EXERCISE INSTRUCTIONS
Gather every line below that contains the string "column", matching its case exactly, and copy each such line.

RECORDS FOR PROCESSING

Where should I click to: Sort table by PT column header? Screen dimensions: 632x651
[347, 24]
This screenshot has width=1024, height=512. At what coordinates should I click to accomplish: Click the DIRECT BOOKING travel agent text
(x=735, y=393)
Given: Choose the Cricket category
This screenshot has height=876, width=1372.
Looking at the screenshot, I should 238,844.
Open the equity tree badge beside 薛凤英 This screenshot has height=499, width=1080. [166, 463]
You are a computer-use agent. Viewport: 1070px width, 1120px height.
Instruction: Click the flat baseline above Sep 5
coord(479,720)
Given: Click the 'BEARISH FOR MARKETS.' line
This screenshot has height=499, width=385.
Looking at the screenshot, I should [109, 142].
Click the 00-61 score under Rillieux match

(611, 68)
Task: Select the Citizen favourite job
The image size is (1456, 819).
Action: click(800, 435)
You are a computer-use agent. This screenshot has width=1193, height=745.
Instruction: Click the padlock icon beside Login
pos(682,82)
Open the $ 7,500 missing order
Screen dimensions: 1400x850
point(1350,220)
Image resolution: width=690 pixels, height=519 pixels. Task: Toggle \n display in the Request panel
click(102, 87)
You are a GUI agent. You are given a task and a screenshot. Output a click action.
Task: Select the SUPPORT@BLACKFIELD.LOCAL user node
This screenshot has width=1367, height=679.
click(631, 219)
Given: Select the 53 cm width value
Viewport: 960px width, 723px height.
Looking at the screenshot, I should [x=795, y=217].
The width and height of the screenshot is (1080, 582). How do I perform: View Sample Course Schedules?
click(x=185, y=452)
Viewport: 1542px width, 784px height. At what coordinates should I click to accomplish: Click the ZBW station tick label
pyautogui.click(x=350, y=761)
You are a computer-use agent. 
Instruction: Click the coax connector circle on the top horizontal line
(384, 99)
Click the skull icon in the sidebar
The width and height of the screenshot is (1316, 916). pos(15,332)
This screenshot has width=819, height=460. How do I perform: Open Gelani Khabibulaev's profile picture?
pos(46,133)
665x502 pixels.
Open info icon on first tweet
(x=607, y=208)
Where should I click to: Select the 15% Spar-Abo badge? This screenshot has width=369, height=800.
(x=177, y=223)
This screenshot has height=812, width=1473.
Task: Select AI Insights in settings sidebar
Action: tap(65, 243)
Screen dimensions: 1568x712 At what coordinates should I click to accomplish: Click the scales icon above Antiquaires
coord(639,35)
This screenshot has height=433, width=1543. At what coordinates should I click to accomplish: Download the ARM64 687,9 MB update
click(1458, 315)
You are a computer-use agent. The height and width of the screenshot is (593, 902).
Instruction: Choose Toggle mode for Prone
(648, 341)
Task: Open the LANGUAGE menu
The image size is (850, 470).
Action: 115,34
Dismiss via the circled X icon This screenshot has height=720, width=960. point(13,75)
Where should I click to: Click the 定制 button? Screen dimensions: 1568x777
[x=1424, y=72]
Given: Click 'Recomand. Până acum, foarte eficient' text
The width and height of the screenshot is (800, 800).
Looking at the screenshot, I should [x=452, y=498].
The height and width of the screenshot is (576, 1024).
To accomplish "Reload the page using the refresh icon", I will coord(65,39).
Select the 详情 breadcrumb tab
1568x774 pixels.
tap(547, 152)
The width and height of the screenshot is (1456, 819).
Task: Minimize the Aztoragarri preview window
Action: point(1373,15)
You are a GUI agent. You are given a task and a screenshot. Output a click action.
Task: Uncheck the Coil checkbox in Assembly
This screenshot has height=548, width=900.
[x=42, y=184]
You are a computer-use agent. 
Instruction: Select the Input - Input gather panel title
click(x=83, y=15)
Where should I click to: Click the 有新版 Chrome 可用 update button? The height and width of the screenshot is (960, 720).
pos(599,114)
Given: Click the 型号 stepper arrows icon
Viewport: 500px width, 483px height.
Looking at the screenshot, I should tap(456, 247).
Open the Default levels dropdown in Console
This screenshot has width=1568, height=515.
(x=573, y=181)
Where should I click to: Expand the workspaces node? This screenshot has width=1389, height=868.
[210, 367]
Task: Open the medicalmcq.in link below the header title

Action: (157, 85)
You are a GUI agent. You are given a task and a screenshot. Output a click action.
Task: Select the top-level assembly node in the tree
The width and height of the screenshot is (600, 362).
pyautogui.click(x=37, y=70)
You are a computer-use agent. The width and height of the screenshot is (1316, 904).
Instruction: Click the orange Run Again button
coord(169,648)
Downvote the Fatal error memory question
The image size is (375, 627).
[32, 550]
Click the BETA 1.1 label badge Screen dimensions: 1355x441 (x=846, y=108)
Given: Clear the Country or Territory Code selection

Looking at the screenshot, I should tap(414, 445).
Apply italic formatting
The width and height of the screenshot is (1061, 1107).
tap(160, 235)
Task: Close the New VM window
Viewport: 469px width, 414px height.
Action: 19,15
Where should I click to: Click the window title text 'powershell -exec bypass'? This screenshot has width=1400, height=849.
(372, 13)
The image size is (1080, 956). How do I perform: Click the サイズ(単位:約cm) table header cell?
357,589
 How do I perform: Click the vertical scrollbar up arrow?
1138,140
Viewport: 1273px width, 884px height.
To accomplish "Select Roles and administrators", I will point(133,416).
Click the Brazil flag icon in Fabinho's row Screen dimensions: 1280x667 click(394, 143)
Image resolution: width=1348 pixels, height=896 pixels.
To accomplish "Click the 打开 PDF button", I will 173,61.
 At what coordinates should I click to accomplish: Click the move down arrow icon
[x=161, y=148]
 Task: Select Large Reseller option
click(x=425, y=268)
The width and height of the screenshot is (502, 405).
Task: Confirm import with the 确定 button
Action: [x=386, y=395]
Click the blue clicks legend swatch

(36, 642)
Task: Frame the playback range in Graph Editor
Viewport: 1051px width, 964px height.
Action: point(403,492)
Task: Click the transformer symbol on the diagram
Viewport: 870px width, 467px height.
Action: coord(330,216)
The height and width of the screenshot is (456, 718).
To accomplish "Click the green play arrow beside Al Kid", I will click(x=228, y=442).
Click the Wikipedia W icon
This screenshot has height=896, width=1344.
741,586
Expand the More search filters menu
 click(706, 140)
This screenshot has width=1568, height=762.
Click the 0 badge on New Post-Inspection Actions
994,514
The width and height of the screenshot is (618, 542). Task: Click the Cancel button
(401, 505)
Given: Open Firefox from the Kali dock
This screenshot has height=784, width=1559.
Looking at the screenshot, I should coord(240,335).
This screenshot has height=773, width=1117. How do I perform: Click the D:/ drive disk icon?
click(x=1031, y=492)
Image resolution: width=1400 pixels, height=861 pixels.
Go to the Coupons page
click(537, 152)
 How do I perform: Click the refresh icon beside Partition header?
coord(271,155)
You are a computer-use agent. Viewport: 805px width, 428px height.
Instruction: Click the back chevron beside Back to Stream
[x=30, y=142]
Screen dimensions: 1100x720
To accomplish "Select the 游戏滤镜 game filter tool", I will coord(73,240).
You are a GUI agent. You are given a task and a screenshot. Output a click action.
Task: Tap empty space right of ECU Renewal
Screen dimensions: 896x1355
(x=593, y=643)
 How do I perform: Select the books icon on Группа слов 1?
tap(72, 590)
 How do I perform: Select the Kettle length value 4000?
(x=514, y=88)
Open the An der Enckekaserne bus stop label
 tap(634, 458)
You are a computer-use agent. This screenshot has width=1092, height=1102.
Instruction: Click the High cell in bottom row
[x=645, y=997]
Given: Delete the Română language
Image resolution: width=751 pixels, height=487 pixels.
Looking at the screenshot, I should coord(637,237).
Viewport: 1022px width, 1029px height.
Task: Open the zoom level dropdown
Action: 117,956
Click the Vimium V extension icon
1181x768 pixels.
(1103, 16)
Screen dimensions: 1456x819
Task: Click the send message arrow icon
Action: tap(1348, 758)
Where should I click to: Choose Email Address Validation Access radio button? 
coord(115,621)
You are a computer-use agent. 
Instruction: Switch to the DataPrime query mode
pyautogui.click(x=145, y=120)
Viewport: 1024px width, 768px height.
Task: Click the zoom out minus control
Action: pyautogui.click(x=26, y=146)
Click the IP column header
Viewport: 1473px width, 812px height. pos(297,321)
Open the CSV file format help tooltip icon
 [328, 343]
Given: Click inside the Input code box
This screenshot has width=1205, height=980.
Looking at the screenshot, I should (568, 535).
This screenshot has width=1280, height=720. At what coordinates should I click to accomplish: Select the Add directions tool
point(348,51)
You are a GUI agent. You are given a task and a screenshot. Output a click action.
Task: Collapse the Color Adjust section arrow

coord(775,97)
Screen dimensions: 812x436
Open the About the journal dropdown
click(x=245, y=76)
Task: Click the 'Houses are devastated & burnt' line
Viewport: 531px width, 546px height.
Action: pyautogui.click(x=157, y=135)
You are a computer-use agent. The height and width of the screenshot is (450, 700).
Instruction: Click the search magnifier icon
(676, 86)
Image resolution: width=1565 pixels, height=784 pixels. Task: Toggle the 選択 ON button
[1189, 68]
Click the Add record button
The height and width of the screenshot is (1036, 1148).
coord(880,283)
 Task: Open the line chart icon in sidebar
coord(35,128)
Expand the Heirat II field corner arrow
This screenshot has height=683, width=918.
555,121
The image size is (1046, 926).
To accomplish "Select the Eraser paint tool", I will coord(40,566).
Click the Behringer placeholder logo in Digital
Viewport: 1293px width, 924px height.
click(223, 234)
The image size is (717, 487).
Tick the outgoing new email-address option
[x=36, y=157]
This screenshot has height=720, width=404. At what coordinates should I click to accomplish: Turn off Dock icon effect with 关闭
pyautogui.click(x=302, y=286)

SOLUTION TO THIS TASK
Where should I click to: Sort table by PT column header? Screen dimensions: 632x651
Click the IP column header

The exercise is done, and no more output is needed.